» Records for this exercise:
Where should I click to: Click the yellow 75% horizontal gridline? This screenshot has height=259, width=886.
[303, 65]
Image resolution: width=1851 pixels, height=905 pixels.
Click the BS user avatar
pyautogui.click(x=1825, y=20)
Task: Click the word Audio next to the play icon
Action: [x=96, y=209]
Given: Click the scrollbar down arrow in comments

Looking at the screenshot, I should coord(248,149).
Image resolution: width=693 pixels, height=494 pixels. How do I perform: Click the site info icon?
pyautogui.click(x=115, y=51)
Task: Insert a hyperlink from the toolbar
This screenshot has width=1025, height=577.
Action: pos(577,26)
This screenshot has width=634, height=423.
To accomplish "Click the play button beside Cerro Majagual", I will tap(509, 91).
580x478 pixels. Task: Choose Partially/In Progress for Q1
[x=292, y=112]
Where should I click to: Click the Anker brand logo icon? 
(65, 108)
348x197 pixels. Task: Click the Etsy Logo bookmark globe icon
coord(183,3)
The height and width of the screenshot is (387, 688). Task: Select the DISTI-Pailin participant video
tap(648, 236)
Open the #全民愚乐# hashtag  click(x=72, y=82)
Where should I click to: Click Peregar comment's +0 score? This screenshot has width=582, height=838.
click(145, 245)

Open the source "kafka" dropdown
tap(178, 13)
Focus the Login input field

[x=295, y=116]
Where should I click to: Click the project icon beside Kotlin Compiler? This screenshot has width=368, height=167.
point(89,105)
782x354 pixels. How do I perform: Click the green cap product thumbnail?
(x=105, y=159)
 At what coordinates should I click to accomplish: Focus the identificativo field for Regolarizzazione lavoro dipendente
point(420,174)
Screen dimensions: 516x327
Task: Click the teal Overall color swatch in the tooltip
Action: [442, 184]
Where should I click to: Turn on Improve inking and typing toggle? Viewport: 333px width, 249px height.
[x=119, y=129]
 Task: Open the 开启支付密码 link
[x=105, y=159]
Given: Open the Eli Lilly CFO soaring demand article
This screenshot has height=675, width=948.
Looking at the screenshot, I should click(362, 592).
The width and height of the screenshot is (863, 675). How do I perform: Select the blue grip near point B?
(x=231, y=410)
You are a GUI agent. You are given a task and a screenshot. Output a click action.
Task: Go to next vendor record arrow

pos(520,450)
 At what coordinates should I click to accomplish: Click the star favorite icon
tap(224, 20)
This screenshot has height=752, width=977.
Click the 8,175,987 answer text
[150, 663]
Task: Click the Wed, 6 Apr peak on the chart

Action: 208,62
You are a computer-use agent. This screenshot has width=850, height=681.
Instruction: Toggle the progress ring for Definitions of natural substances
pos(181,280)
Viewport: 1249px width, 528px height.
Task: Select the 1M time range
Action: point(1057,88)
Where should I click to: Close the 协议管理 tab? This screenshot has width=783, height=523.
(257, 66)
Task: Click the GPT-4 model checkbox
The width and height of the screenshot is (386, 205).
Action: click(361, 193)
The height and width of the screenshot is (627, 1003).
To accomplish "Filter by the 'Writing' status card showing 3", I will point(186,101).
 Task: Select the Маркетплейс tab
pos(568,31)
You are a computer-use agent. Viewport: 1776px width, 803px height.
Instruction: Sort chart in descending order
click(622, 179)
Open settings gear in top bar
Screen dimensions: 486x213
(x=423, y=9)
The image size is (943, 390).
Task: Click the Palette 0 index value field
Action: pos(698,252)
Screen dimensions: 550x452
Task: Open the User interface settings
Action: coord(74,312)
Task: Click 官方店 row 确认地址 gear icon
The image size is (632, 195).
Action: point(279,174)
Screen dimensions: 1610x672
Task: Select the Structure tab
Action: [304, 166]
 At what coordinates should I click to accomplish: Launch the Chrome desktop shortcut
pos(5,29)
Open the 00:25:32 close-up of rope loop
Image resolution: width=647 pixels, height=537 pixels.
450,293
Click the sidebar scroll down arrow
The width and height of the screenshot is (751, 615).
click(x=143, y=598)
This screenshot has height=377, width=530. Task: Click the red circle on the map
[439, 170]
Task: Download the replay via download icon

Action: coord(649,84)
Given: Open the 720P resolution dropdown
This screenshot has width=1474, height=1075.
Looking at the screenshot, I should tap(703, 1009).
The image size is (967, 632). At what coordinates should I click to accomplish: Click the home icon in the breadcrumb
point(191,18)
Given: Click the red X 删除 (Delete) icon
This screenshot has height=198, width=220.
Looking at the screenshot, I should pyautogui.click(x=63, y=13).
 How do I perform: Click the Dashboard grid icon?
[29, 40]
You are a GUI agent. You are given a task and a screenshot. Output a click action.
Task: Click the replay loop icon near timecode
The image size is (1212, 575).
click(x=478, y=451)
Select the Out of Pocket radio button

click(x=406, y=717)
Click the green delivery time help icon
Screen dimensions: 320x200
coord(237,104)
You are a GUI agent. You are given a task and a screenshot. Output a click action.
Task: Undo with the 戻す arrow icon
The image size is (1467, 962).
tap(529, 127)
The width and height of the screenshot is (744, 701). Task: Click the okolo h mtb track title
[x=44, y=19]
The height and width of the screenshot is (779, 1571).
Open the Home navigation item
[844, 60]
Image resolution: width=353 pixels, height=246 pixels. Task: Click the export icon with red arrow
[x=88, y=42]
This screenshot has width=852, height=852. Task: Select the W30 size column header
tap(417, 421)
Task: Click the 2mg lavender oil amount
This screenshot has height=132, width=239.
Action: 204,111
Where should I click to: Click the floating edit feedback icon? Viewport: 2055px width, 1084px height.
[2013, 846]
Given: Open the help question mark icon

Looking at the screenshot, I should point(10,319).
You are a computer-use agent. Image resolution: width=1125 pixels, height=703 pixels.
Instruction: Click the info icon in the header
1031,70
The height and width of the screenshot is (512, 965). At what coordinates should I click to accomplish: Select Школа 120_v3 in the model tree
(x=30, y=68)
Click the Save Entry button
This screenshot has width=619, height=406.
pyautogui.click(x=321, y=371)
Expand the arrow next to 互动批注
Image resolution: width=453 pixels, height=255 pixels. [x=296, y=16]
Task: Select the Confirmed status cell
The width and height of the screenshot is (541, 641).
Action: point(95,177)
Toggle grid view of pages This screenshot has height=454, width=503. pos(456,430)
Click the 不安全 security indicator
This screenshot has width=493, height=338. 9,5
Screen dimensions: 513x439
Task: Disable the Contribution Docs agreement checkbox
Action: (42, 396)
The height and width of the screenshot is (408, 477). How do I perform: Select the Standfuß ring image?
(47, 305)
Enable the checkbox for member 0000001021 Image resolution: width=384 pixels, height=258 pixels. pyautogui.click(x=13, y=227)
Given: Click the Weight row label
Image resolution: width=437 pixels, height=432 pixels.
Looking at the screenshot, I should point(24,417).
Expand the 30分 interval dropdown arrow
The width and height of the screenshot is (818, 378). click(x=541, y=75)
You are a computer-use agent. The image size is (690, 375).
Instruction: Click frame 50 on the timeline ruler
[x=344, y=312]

» Problem to solve: Arrange the lines of all the items above as a JSON list of strings, one string per line, leaving out blank lines.

» Correct answer:
[
  "Where should I click to: Click the yellow 75% horizontal gridline? This screenshot has height=259, width=886.",
  "[303, 65]",
  "Image resolution: width=1851 pixels, height=905 pixels.",
  "Click the BS user avatar",
  "pyautogui.click(x=1825, y=20)",
  "Task: Click the word Audio next to the play icon",
  "Action: [x=96, y=209]",
  "Given: Click the scrollbar down arrow in comments",
  "Looking at the screenshot, I should coord(248,149).",
  "Image resolution: width=693 pixels, height=494 pixels. How do I perform: Click the site info icon?",
  "pyautogui.click(x=115, y=51)",
  "Task: Insert a hyperlink from the toolbar",
  "This screenshot has width=1025, height=577.",
  "Action: pos(577,26)",
  "This screenshot has width=634, height=423.",
  "To accomplish \"Click the play button beside Cerro Majagual\", I will tap(509, 91).",
  "580x478 pixels. Task: Choose Partially/In Progress for Q1",
  "[x=292, y=112]",
  "Where should I click to: Click the Anker brand logo icon? ",
  "(65, 108)",
  "348x197 pixels. Task: Click the Etsy Logo bookmark globe icon",
  "coord(183,3)",
  "The height and width of the screenshot is (387, 688). Task: Select the DISTI-Pailin participant video",
  "tap(648, 236)",
  "Open the #全民愚乐# hashtag  click(x=72, y=82)",
  "Where should I click to: Click Peregar comment's +0 score? This screenshot has width=582, height=838.",
  "click(145, 245)",
  "Open the source \"kafka\" dropdown",
  "tap(178, 13)",
  "Focus the Login input field",
  "[x=295, y=116]",
  "Where should I click to: Click the project icon beside Kotlin Compiler? This screenshot has width=368, height=167.",
  "point(89,105)",
  "782x354 pixels. How do I perform: Click the green cap product thumbnail?",
  "(x=105, y=159)",
  " At what coordinates should I click to accomplish: Focus the identificativo field for Regolarizzazione lavoro dipendente",
  "point(420,174)",
  "Screen dimensions: 516x327",
  "Task: Click the teal Overall color swatch in the tooltip",
  "Action: [442, 184]",
  "Where should I click to: Turn on Improve inking and typing toggle? Viewport: 333px width, 249px height.",
  "[x=119, y=129]",
  " Task: Open the 开启支付密码 link",
  "[x=105, y=159]",
  "Given: Open the Eli Lilly CFO soaring demand article",
  "This screenshot has height=675, width=948.",
  "Looking at the screenshot, I should click(362, 592).",
  "The width and height of the screenshot is (863, 675). How do I perform: Select the blue grip near point B?",
  "(x=231, y=410)",
  "You are a GUI agent. You are given a task and a screenshot. Output a click action.",
  "Task: Go to next vendor record arrow",
  "pos(520,450)",
  " At what coordinates should I click to accomplish: Click the star favorite icon",
  "tap(224, 20)",
  "This screenshot has height=752, width=977.",
  "Click the 8,175,987 answer text",
  "[150, 663]",
  "Task: Click the Wed, 6 Apr peak on the chart",
  "Action: 208,62",
  "You are a computer-use agent. This screenshot has width=850, height=681.",
  "Instruction: Toggle the progress ring for Definitions of natural substances",
  "pos(181,280)",
  "Viewport: 1249px width, 528px height.",
  "Task: Select the 1M time range",
  "Action: point(1057,88)",
  "Where should I click to: Close the 协议管理 tab? This screenshot has width=783, height=523.",
  "(257, 66)",
  "Task: Click the GPT-4 model checkbox",
  "The width and height of the screenshot is (386, 205).",
  "Action: click(361, 193)",
  "The height and width of the screenshot is (627, 1003).",
  "To accomplish \"Filter by the 'Writing' status card showing 3\", I will point(186,101).",
  " Task: Select the Маркетплейс tab",
  "pos(568,31)",
  "You are a computer-use agent. Viewport: 1776px width, 803px height.",
  "Instruction: Sort chart in descending order",
  "click(622, 179)",
  "Open settings gear in top bar",
  "Screen dimensions: 486x213",
  "(x=423, y=9)",
  "The image size is (943, 390).",
  "Task: Click the Palette 0 index value field",
  "Action: pos(698,252)",
  "Screen dimensions: 550x452",
  "Task: Open the User interface settings",
  "Action: coord(74,312)",
  "Task: Click 官方店 row 确认地址 gear icon",
  "The image size is (632, 195).",
  "Action: point(279,174)",
  "Screen dimensions: 1610x672",
  "Task: Select the Structure tab",
  "Action: [304, 166]",
  " At what coordinates should I click to accomplish: Launch the Chrome desktop shortcut",
  "pos(5,29)",
  "Open the 00:25:32 close-up of rope loop",
  "Image resolution: width=647 pixels, height=537 pixels.",
  "450,293",
  "Click the sidebar scroll down arrow",
  "The width and height of the screenshot is (751, 615).",
  "click(x=143, y=598)",
  "This screenshot has height=377, width=530. Task: Click the red circle on the map",
  "[439, 170]",
  "Task: Download the replay via download icon",
  "Action: coord(649,84)",
  "Given: Open the 720P resolution dropdown",
  "This screenshot has width=1474, height=1075.",
  "Looking at the screenshot, I should tap(703, 1009).",
  "The image size is (967, 632). At what coordinates should I click to accomplish: Click the home icon in the breadcrumb",
  "point(191,18)",
  "Given: Click the red X 删除 (Delete) icon",
  "This screenshot has height=198, width=220.",
  "Looking at the screenshot, I should pyautogui.click(x=63, y=13).",
  " How do I perform: Click the Dashboard grid icon?",
  "[29, 40]",
  "You are a GUI agent. You are given a task and a screenshot. Output a click action.",
  "Task: Click the replay loop icon near timecode",
  "The image size is (1212, 575).",
  "click(x=478, y=451)",
  "Select the Out of Pocket radio button",
  "click(x=406, y=717)",
  "Click the green delivery time help icon",
  "Screen dimensions: 320x200",
  "coord(237,104)",
  "You are a GUI agent. You are given a task and a screenshot. Output a click action.",
  "Task: Undo with the 戻す arrow icon",
  "The image size is (1467, 962).",
  "tap(529, 127)",
  "The width and height of the screenshot is (744, 701). Task: Click the okolo h mtb track title",
  "[x=44, y=19]",
  "The height and width of the screenshot is (779, 1571).",
  "Open the Home navigation item",
  "[844, 60]",
  "Image resolution: width=353 pixels, height=246 pixels. Task: Click the export icon with red arrow",
  "[x=88, y=42]",
  "This screenshot has width=852, height=852. Task: Select the W30 size column header",
  "tap(417, 421)",
  "Task: Click the 2mg lavender oil amount",
  "This screenshot has height=132, width=239.",
  "Action: 204,111",
  "Where should I click to: Click the floating edit feedback icon? Viewport: 2055px width, 1084px height.",
  "[2013, 846]",
  "Given: Open the help question mark icon",
  "Looking at the screenshot, I should point(10,319).",
  "You are a computer-use agent. Image resolution: width=1125 pixels, height=703 pixels.",
  "Instruction: Click the info icon in the header",
  "1031,70",
  "The height and width of the screenshot is (512, 965). At what coordinates should I click to accomplish: Select Школа 120_v3 in the model tree",
  "(x=30, y=68)",
  "Click the Save Entry button",
  "This screenshot has width=619, height=406.",
  "pyautogui.click(x=321, y=371)",
  "Expand the arrow next to 互动批注",
  "Image resolution: width=453 pixels, height=255 pixels. [x=296, y=16]",
  "Task: Select the Confirmed status cell",
  "The width and height of the screenshot is (541, 641).",
  "Action: point(95,177)",
  "Toggle grid view of pages This screenshot has height=454, width=503. pos(456,430)",
  "Click the 不安全 security indicator",
  "This screenshot has width=493, height=338. 9,5",
  "Screen dimensions: 513x439",
  "Task: Disable the Contribution Docs agreement checkbox",
  "Action: (42, 396)",
  "The height and width of the screenshot is (408, 477). How do I perform: Select the Standfuß ring image?",
  "(47, 305)",
  "Enable the checkbox for member 0000001021 Image resolution: width=384 pixels, height=258 pixels. pyautogui.click(x=13, y=227)",
  "Given: Click the Weight row label",
  "Image resolution: width=437 pixels, height=432 pixels.",
  "Looking at the screenshot, I should point(24,417).",
  "Expand the 30分 interval dropdown arrow",
  "The width and height of the screenshot is (818, 378). click(x=541, y=75)",
  "You are a computer-use agent. The image size is (690, 375).",
  "Instruction: Click frame 50 on the timeline ruler",
  "[x=344, y=312]"
]